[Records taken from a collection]
'''

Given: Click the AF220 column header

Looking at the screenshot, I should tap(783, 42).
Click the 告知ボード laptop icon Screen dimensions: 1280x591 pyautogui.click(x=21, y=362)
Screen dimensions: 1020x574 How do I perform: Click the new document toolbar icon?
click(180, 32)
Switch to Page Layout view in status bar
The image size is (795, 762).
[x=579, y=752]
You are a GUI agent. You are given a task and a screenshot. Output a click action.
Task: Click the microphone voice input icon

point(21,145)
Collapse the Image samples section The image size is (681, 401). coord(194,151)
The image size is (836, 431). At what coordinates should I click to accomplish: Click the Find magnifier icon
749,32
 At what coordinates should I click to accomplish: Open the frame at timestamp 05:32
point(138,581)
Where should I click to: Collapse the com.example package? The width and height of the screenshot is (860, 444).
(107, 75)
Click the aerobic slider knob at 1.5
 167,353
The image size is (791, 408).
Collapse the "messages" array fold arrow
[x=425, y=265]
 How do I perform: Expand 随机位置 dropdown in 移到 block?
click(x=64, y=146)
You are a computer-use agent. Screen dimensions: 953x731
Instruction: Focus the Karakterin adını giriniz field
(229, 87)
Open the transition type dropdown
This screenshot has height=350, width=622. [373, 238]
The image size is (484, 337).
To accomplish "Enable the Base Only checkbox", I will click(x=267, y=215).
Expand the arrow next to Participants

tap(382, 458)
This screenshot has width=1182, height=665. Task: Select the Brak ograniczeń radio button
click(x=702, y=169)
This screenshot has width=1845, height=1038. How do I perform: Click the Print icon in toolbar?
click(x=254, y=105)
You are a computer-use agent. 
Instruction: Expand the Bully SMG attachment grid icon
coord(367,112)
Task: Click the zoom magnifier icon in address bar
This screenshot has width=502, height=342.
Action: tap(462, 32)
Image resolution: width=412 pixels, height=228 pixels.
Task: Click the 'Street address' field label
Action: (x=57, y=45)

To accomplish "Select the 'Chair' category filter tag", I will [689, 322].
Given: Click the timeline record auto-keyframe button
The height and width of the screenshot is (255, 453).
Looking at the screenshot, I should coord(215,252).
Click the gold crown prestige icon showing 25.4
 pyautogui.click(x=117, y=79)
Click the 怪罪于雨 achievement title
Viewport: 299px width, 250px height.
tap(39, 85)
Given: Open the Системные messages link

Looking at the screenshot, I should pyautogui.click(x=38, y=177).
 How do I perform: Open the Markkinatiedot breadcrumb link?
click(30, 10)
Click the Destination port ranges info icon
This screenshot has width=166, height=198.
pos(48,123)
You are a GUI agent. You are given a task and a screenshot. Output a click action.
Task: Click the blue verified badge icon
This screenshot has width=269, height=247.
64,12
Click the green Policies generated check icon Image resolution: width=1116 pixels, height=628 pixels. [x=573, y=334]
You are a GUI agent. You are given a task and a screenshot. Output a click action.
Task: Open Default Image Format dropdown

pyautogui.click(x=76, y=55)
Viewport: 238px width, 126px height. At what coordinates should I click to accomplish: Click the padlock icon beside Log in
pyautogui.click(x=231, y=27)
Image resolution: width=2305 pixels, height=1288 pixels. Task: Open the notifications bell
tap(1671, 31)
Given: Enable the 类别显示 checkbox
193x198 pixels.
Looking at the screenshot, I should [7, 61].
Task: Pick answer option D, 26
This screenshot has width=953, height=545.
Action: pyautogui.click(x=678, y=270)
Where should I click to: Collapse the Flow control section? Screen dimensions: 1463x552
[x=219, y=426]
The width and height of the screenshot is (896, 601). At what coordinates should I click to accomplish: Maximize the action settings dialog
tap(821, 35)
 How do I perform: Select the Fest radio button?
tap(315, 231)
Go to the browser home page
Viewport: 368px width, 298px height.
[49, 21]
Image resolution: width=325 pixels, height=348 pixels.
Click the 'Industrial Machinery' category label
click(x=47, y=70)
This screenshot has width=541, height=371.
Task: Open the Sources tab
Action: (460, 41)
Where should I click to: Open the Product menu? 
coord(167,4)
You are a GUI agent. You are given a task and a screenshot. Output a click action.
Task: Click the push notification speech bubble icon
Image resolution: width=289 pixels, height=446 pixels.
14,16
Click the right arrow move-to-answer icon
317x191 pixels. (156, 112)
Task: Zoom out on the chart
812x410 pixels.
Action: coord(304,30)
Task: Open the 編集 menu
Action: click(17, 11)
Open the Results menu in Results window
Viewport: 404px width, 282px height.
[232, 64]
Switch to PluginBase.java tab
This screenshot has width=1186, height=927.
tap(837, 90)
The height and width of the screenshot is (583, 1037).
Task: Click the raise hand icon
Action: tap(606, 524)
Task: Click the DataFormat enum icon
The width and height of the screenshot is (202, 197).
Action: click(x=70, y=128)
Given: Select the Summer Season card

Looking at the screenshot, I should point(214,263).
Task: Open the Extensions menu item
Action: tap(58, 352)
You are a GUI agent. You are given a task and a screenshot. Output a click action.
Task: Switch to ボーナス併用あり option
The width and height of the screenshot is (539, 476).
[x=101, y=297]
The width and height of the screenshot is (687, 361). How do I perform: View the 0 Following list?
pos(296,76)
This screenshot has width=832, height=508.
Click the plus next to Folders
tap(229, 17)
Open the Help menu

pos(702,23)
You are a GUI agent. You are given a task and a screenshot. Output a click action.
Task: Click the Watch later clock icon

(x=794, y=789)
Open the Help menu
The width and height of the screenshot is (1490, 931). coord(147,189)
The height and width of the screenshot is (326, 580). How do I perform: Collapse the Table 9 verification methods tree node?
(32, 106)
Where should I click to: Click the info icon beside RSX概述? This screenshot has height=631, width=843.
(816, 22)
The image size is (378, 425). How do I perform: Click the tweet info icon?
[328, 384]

'''

STATED GOAL » Convert every line of the records into a Markdown table with the columns "Row" and "Line". "Row" holds a running number and "Line" holds the line itself. Leave out blank lines.

ANSWER »
| Row | Line |
|---|---|
| 1 | Given: Click the AF220 column header |
| 2 | Looking at the screenshot, I should tap(783, 42). |
| 3 | Click the 告知ボード laptop icon Screen dimensions: 1280x591 pyautogui.click(x=21, y=362) |
| 4 | Screen dimensions: 1020x574 How do I perform: Click the new document toolbar icon? |
| 5 | click(180, 32) |
| 6 | Switch to Page Layout view in status bar |
| 7 | The image size is (795, 762). |
| 8 | [x=579, y=752] |
| 9 | You are a GUI agent. You are given a task and a screenshot. Output a click action. |
| 10 | Task: Click the microphone voice input icon |
| 11 | point(21,145) |
| 12 | Collapse the Image samples section The image size is (681, 401). coord(194,151) |
| 13 | The image size is (836, 431). At what coordinates should I click to accomplish: Click the Find magnifier icon |
| 14 | 749,32 |
| 15 |  At what coordinates should I click to accomplish: Open the frame at timestamp 05:32 |
| 16 | point(138,581) |
| 17 | Where should I click to: Collapse the com.example package? The width and height of the screenshot is (860, 444). |
| 18 | (107, 75) |
| 19 | Click the aerobic slider knob at 1.5 |
| 20 |  167,353 |
| 21 | The image size is (791, 408). |
| 22 | Collapse the "messages" array fold arrow |
| 23 | [x=425, y=265] |
| 24 |  How do I perform: Expand 随机位置 dropdown in 移到 block? |
| 25 | click(x=64, y=146) |
| 26 | You are a computer-use agent. Screen dimensions: 953x731 |
| 27 | Instruction: Focus the Karakterin adını giriniz field |
| 28 | (229, 87) |
| 29 | Open the transition type dropdown |
| 30 | This screenshot has height=350, width=622. [373, 238] |
| 31 | The image size is (484, 337). |
| 32 | To accomplish "Enable the Base Only checkbox", I will click(x=267, y=215). |
| 33 | Expand the arrow next to Participants |
| 34 | tap(382, 458) |
| 35 | This screenshot has width=1182, height=665. Task: Select the Brak ograniczeń radio button |
| 36 | click(x=702, y=169) |
| 37 | This screenshot has width=1845, height=1038. How do I perform: Click the Print icon in toolbar? |
| 38 | click(x=254, y=105) |
| 39 | You are a computer-use agent.  |
| 40 | Instruction: Expand the Bully SMG attachment grid icon |
| 41 | coord(367,112) |
| 42 | Task: Click the zoom magnifier icon in address bar |
| 43 | This screenshot has width=502, height=342. |
| 44 | Action: tap(462, 32) |
| 45 | Image resolution: width=412 pixels, height=228 pixels. |
| 46 | Task: Click the 'Street address' field label |
| 47 | Action: (x=57, y=45) |
| 48 | To accomplish "Select the 'Chair' category filter tag", I will [689, 322]. |
| 49 | Given: Click the timeline record auto-keyframe button |
| 50 | The height and width of the screenshot is (255, 453). |
| 51 | Looking at the screenshot, I should coord(215,252). |
| 52 | Click the gold crown prestige icon showing 25.4 |
| 53 |  pyautogui.click(x=117, y=79) |
| 54 | Click the 怪罪于雨 achievement title |
| 55 | Viewport: 299px width, 250px height. |
| 56 | tap(39, 85) |
| 57 | Given: Open the Системные messages link |
| 58 | Looking at the screenshot, I should pyautogui.click(x=38, y=177). |
| 59 |  How do I perform: Open the Markkinatiedot breadcrumb link? |
| 60 | click(30, 10) |
| 61 | Click the Destination port ranges info icon |
| 62 | This screenshot has width=166, height=198. |
| 63 | pos(48,123) |
| 64 | You are a GUI agent. You are given a task and a screenshot. Output a click action. |
| 65 | Task: Click the blue verified badge icon |
| 66 | This screenshot has width=269, height=247. |
| 67 | 64,12 |
| 68 | Click the green Policies generated check icon Image resolution: width=1116 pixels, height=628 pixels. [x=573, y=334] |
| 69 | You are a GUI agent. You are given a task and a screenshot. Output a click action. |
| 70 | Task: Open Default Image Format dropdown |
| 71 | pyautogui.click(x=76, y=55) |
| 72 | Viewport: 238px width, 126px height. At what coordinates should I click to accomplish: Click the padlock icon beside Log in |
| 73 | pyautogui.click(x=231, y=27) |
| 74 | Image resolution: width=2305 pixels, height=1288 pixels. Task: Open the notifications bell |
| 75 | tap(1671, 31) |
| 76 | Given: Enable the 类别显示 checkbox |
| 77 | 193x198 pixels. |
| 78 | Looking at the screenshot, I should [7, 61]. |
| 79 | Task: Pick answer option D, 26 |
| 80 | This screenshot has width=953, height=545. |
| 81 | Action: pyautogui.click(x=678, y=270) |
| 82 | Where should I click to: Collapse the Flow control section? Screen dimensions: 1463x552 |
| 83 | [x=219, y=426] |
| 84 | The width and height of the screenshot is (896, 601). At what coordinates should I click to accomplish: Maximize the action settings dialog |
| 85 | tap(821, 35) |
| 86 |  How do I perform: Select the Fest radio button? |
| 87 | tap(315, 231) |
| 88 | Go to the browser home page |
| 89 | Viewport: 368px width, 298px height. |
| 90 | [49, 21] |
| 91 | Image resolution: width=325 pixels, height=348 pixels. |
| 92 | Click the 'Industrial Machinery' category label |
| 93 | click(x=47, y=70) |
| 94 | This screenshot has width=541, height=371. |
| 95 | Task: Open the Sources tab |
| 96 | Action: (460, 41) |
| 97 | Where should I click to: Open the Product menu?  |
| 98 | coord(167,4) |
| 99 | You are a GUI agent. You are given a task and a screenshot. Output a click action. |
| 100 | Task: Click the push notification speech bubble icon |
| 101 | Image resolution: width=289 pixels, height=446 pixels. |
| 102 | 14,16 |
| 103 | Click the right arrow move-to-answer icon |
| 104 | 317x191 pixels. (156, 112) |
| 105 | Task: Zoom out on the chart |
| 106 | 812x410 pixels. |
| 107 | Action: coord(304,30) |
| 108 | Task: Open the 編集 menu |
| 109 | Action: click(17, 11) |
| 110 | Open the Results menu in Results window |
| 111 | Viewport: 404px width, 282px height. |
| 112 | [232, 64] |
| 113 | Switch to PluginBase.java tab |
| 114 | This screenshot has width=1186, height=927. |
| 115 | tap(837, 90) |
| 116 | The height and width of the screenshot is (583, 1037). |
| 117 | Task: Click the raise hand icon |
| 118 | Action: tap(606, 524) |
| 119 | Task: Click the DataFormat enum icon |
| 120 | The width and height of the screenshot is (202, 197). |
| 121 | Action: click(x=70, y=128) |
| 122 | Given: Select the Summer Season card |
| 123 | Looking at the screenshot, I should point(214,263). |
| 124 | Task: Open the Extensions menu item |
| 125 | Action: tap(58, 352) |
| 126 | You are a GUI agent. You are given a task and a screenshot. Output a click action. |
| 127 | Task: Switch to ボーナス併用あり option |
| 128 | The width and height of the screenshot is (539, 476). |
| 129 | [x=101, y=297] |
| 130 | The width and height of the screenshot is (687, 361). How do I perform: View the 0 Following list? |
| 131 | pos(296,76) |
| 132 | This screenshot has width=832, height=508. |
| 133 | Click the plus next to Folders |
| 134 | tap(229, 17) |
| 135 | Open the Help menu |
| 136 | pos(702,23) |
| 137 | You are a GUI agent. You are given a task and a screenshot. Output a click action. |
| 138 | Task: Click the Watch later clock icon |
| 139 | (x=794, y=789) |
| 140 | Open the Help menu |
| 141 | The width and height of the screenshot is (1490, 931). coord(147,189) |
| 142 | The height and width of the screenshot is (326, 580). How do I perform: Collapse the Table 9 verification methods tree node? |
| 143 | (32, 106) |
| 144 | Where should I click to: Click the info icon beside RSX概述? This screenshot has height=631, width=843. |
| 145 | (816, 22) |
| 146 | The image size is (378, 425). How do I perform: Click the tweet info icon? |
| 147 | [328, 384] |